Unsichere Zeiten

Wolfgang Schalko Woher kommen wir? Wohin gehen wir? So lauten zwei zentrale Fragen des menschlichen Daseins. Umgemünzt auf das Wirtschaftsleben könnte man daraus ableiten: Wie hat sich mein Unternehmen in den letzten Jahren entwickelt? Wohin soll es sich in den kommenden Jahren bewegen?
Während sich die erste Frage durch einen Blick in die Firmenbücher meist recht schnell beantworten lässt (zumindest, was die quantifizierbaren Kriterien angeht), so verhält es sich mit der zweiten völlig anders: Was in zehn Wochen, in zehn Monaten oder gar in zehn Jahren sein wird, vermag wohl kaum jemand seriös einzuschätzen. Das liegt wohl an der für das menschliche Wesen fatalen Kombination aus der massiv steigenden Komplexität unserer Umwelt und der rapide zunehmenden Geschwindigkeit der uns umgebenden Entwicklungen. Als Reizwort dafür kann der Begriff Digitalisierung gelten. Wird diese in einer speziellen Ausprägung – wie etwa in Form von KI – noch gesteigert, triggert man dadurch bei den allermeisten Menschen direkt das Angstzentrum und erzeugt damit unter anderem eines: Unsicherheit. Und die ist bekanntlich in den meisten Fällen ein eher schlechter Ratgeber.
Ich muss zugeben, dass auch ich nicht mit Sicherheit sagen kann, wie sich beispielsweise die Medienbranche auf der einen und die Elektrobranche auf der anderen Seite entwickeln werden, sodass ich eine belastbare Prognose für die Situation in zehn Jahren abgeben könnte. Umso erstaunlicher ist es daher für mich, dass es in unserer Branche tatsächlich Unternehmen gibt, die sich an dieses Vorhaben heranwagen. Es war der Mitarbeiter eines nicht ganz kleinen, aber auch nicht unbedingt besonders großen PV-Unternehmens, der mir im Rahmen einer Branchenveranstaltung erzählte, dass in diesem Unternehmen unter Einbeziehung der Mitarbeiter Pläne und mögliche Szenarien für die nächsten zehn Jahre entworfen werden. Für den Mitarbeiter ein völlig normales Vorgehen, schließlich wolle man doch zumindest versuchen einzuschätzen, wohin die Reise geht und sich auf die erwarteten Entwicklungen bestmöglich einstellen. Hut ab, dachte ich – da könnten sich wohl die allermeisten ein Scheibchen davon abschneiden.

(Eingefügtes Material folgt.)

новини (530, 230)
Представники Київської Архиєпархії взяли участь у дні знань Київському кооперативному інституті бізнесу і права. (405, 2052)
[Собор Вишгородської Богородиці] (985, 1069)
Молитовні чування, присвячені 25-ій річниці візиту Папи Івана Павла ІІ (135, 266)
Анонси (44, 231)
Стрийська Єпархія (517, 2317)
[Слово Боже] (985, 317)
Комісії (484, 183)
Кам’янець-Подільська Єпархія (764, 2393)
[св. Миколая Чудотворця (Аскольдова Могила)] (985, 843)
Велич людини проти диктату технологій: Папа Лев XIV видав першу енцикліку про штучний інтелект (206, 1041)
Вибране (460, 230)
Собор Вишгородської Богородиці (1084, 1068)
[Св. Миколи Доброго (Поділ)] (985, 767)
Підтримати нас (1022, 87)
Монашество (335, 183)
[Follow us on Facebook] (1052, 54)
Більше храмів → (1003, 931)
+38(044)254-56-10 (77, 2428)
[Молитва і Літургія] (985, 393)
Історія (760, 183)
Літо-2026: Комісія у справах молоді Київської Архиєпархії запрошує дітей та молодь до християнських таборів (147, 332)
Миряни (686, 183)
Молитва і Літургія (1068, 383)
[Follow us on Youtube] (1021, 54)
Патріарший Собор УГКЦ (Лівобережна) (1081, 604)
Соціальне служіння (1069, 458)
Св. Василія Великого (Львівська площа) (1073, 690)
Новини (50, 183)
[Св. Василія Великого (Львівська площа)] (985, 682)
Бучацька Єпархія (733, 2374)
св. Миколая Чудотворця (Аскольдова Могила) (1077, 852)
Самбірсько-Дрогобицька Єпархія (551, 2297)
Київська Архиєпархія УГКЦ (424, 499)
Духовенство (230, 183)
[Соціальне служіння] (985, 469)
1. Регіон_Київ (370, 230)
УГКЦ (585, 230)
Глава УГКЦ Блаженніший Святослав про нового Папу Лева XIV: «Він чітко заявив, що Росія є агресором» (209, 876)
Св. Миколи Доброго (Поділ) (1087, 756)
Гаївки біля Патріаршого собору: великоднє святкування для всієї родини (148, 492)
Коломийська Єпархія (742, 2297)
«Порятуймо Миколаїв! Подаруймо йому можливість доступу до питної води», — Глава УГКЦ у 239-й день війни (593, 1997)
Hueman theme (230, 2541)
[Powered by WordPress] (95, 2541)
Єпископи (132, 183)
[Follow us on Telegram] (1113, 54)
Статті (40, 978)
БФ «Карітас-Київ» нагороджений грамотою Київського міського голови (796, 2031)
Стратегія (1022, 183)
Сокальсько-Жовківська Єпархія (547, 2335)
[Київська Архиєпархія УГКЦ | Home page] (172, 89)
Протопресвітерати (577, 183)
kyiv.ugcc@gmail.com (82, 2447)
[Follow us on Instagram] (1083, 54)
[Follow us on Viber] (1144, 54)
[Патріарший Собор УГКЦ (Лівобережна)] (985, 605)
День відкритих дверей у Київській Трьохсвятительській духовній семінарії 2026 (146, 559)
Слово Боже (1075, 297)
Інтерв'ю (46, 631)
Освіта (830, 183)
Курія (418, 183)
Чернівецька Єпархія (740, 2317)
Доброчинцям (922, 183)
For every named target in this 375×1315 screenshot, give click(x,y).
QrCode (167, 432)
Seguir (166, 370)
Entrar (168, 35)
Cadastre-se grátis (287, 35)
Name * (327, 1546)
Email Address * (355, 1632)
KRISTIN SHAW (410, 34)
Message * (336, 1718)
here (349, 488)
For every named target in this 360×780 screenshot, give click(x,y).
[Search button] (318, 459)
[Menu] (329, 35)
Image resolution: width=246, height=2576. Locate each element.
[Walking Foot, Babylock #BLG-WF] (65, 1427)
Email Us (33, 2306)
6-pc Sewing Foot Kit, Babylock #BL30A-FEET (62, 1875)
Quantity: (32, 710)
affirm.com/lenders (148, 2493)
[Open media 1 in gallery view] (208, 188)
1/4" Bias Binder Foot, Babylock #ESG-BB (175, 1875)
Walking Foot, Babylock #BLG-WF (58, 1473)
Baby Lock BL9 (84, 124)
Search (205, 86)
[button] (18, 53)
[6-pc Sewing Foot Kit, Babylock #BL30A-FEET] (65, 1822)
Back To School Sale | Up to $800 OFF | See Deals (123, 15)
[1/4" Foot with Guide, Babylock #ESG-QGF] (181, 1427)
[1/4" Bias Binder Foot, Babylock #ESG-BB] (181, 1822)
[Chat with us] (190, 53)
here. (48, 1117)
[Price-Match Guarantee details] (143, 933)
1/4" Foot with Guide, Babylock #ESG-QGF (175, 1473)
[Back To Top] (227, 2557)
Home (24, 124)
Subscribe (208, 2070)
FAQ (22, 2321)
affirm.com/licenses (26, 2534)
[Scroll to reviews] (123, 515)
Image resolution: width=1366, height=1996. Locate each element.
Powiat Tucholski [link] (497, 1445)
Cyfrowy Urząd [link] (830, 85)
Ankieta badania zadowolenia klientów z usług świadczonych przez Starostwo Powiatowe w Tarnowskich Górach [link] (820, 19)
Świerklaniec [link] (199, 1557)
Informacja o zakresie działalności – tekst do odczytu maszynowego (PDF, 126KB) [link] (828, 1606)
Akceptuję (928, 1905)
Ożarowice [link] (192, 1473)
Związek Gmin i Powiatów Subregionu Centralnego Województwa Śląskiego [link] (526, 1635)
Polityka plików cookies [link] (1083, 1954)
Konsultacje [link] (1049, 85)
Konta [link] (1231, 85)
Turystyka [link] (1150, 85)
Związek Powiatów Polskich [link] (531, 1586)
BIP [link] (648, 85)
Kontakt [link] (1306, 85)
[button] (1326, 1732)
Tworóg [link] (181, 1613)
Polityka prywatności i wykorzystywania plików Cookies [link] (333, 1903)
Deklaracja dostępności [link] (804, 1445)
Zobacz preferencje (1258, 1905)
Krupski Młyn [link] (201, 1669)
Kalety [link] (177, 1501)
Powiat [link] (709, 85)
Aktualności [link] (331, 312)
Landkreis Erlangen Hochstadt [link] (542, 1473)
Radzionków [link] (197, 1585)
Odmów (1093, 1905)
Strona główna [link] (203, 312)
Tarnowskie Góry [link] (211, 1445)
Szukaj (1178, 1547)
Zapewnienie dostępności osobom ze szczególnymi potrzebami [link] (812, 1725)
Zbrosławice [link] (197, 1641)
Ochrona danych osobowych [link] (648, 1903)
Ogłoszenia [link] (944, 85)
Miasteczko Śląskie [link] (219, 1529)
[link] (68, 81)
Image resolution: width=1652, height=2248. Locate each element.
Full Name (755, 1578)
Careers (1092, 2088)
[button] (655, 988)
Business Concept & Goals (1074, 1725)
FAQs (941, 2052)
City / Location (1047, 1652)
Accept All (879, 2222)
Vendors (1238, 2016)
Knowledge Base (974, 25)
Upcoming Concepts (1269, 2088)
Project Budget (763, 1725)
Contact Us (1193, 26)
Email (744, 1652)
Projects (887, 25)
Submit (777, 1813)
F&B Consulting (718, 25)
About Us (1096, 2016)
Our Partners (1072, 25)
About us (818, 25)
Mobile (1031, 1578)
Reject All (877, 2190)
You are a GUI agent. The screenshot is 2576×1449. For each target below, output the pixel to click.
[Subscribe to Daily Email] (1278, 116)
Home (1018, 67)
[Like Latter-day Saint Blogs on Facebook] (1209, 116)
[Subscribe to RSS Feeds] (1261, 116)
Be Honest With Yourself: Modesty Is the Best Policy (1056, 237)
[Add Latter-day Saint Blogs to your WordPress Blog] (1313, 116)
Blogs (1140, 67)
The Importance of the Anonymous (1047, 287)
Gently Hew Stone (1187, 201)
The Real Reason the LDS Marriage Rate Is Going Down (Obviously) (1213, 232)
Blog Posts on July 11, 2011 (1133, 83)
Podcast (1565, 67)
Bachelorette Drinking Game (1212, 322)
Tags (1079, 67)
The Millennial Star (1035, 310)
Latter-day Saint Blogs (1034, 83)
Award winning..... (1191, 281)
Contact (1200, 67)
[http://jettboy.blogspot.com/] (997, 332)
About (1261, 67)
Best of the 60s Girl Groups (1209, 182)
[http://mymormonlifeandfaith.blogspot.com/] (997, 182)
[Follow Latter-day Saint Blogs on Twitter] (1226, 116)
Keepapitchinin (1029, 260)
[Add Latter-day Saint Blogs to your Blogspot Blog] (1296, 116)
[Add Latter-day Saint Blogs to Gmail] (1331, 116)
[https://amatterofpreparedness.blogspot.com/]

Dass Derartiges keine Herumspinnerei ist, beweist ein Blick in Richtung Wissenschaft. Ein wichtiger Indikator für den momentanen und zu erwartenden Zustand einer Branche wie dem Elektrohandel stellen die Konsumausgaben dar: Nur allzugut weiß wohl noch jeder um die Bergfahrt während der Coronakrise und der anschließenden Talfahrt, als die Bevölkerung ihren Fokus von der Aufhübschung des Eigenheims wieder wegverlagerte. Die Statistik Austria erhebt alle fünf Jahre die Konsumausgaben der österreichischen Haushalte – und das seit 1954. Die jüngste Konsumerhebung wurde 2019/2020 durchgeführt, die aktuelle läuft seit April 2024 bis ins Frühjahr 2025. Dabei erhebt die Statistik Austria bei rund 7.000 zufällig ausgewählten Haushalten, wie viel Menschen in Österreich fürs Wohnen ausgeben, wieviel für Lebensmittel, Bekleidung, Freizeit, Mobilität, Gesundheit oder Bildung. Die Ergebnisse liefern damit wichtige Informationen über Lebensstandard und Lebensbedingungen verschiedener Bevölkerungsgruppen, zugleich bestimmen sie den Warenkorb, der wiederum die Basis für die Berechnung der Inflationsrate bildet. Welche Schlüsse man aus den Ergebnissen zieht, bleibt natürlich jedem Einzelnen überlassen – wichtig ist aus meiner Sicht zu wissen, dass es die Möglichkeit gibt, daten- und faktenbasierte Entscheidungen zu treffen. Dass dieses Basis nicht immer und überall zu Verfügung steht, ist mir natürlich bewusst.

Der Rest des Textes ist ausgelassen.